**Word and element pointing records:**
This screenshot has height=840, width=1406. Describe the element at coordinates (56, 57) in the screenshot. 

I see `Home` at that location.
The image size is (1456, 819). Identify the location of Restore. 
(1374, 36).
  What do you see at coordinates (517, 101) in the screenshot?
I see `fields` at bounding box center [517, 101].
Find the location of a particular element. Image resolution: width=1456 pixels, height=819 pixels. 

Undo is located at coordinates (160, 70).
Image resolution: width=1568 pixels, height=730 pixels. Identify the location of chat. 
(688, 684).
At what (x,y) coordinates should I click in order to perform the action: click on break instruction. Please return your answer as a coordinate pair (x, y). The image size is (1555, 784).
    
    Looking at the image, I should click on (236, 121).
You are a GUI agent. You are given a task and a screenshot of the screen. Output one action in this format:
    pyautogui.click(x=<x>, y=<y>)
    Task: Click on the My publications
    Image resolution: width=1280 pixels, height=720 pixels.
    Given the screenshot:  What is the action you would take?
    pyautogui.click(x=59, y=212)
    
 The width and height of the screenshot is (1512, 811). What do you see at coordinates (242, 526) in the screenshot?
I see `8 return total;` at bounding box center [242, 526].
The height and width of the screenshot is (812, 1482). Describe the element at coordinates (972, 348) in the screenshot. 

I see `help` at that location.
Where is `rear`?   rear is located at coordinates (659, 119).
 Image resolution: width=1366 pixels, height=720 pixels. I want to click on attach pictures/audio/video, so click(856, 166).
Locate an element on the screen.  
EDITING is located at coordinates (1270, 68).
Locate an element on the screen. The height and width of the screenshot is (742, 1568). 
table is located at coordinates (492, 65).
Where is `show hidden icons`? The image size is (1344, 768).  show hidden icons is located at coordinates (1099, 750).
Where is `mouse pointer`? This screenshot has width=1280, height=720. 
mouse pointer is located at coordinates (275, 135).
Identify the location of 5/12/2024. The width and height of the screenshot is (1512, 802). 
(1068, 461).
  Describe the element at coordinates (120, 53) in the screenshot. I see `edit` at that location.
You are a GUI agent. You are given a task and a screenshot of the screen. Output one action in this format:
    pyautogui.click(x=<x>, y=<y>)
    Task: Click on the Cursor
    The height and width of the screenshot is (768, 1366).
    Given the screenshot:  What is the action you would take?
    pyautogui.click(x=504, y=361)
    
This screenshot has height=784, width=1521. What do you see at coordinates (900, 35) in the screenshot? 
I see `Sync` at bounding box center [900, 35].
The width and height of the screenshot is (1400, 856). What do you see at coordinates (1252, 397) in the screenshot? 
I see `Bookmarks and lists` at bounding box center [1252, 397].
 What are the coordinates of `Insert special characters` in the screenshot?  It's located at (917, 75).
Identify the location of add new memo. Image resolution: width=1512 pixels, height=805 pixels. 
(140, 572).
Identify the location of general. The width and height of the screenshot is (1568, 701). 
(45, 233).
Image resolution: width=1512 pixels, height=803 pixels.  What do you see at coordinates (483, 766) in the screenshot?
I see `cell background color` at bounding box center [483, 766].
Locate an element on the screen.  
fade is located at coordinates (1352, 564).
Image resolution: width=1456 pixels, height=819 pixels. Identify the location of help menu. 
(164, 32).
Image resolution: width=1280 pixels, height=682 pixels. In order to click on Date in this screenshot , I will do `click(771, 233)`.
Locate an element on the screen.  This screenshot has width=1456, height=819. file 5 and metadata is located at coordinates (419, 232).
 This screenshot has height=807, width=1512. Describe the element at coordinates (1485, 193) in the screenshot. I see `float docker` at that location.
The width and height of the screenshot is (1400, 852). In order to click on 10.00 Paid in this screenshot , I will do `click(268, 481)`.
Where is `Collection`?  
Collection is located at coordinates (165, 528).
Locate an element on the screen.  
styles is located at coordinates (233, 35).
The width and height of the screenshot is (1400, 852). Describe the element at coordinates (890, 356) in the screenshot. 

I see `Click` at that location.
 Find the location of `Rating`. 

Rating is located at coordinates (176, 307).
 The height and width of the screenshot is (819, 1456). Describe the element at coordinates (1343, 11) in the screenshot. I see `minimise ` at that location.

**DIRECTIONS:**
Please extract the lines of the records beginning with the line containing "The height and width of the screenshot is (812, 1482)." and ending with the line containing "Describe the element at coordinates (120, 53)", and reproduce those lines without any change.

**ANSWER TO THE PROBLEM:**
The height and width of the screenshot is (812, 1482). Describe the element at coordinates (972, 348) in the screenshot. 

I see `help` at that location.
Where is `rear`?   rear is located at coordinates (659, 119).
 Image resolution: width=1366 pixels, height=720 pixels. I want to click on attach pictures/audio/video, so click(856, 166).
Locate an element on the screen.  
EDITING is located at coordinates (1270, 68).
Locate an element on the screen. The height and width of the screenshot is (742, 1568). 
table is located at coordinates (492, 65).
Where is `show hidden icons`? The image size is (1344, 768).  show hidden icons is located at coordinates (1099, 750).
Where is `mouse pointer`? This screenshot has width=1280, height=720. 
mouse pointer is located at coordinates (275, 135).
Identify the location of 5/12/2024. The width and height of the screenshot is (1512, 802). 
(1068, 461).
  Describe the element at coordinates (120, 53) in the screenshot. I see `edit` at that location.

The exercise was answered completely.